> Exercise materials:
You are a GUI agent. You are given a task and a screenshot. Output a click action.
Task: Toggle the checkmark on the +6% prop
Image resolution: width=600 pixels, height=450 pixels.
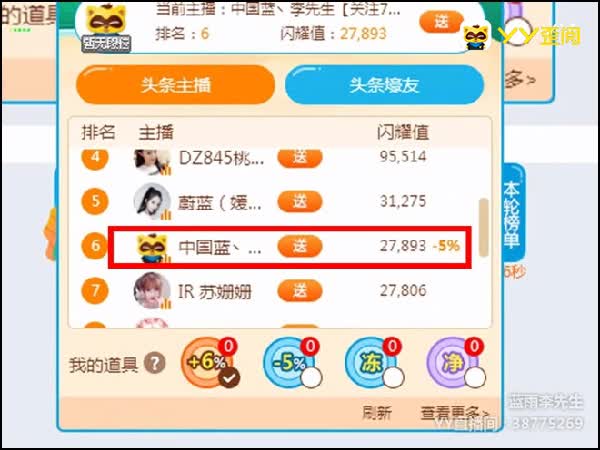[229, 377]
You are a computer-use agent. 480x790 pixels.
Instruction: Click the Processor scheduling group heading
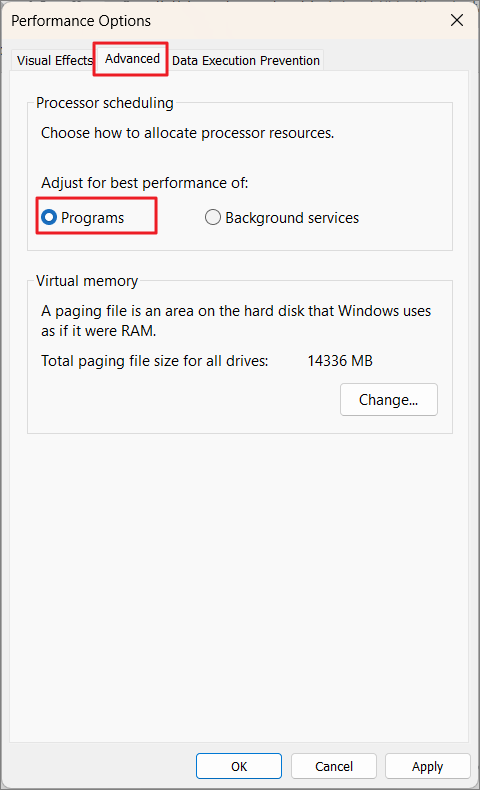(x=105, y=103)
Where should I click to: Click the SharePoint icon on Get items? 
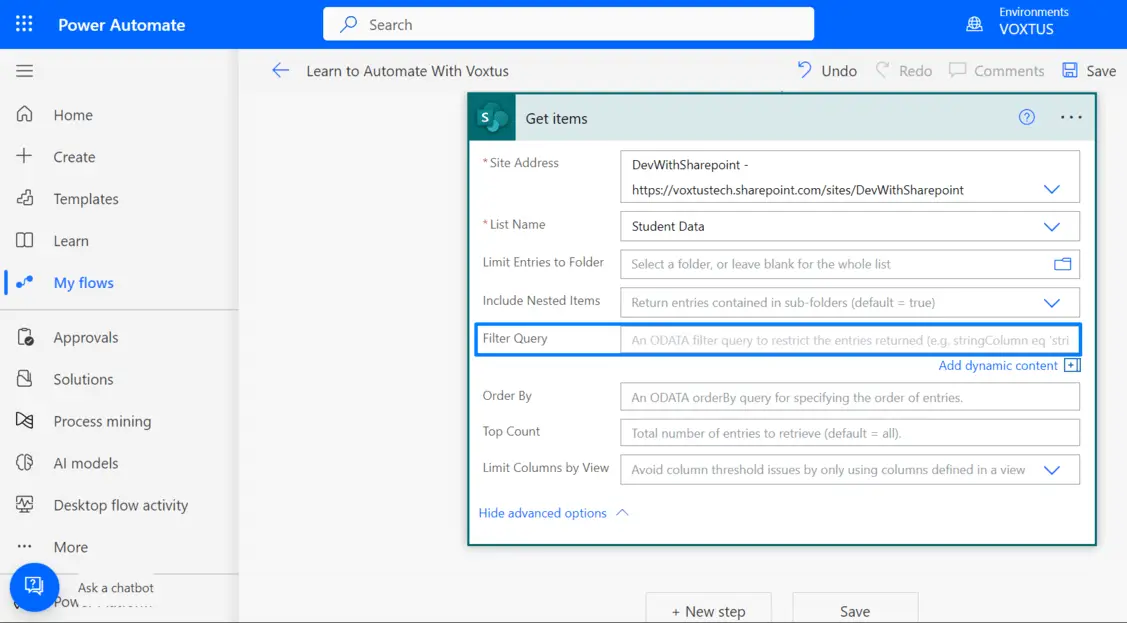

> Exercise brief: Determine the number of lines in the listing that contain the string "agent". Write that number and nothing else.

> Expected answer: 2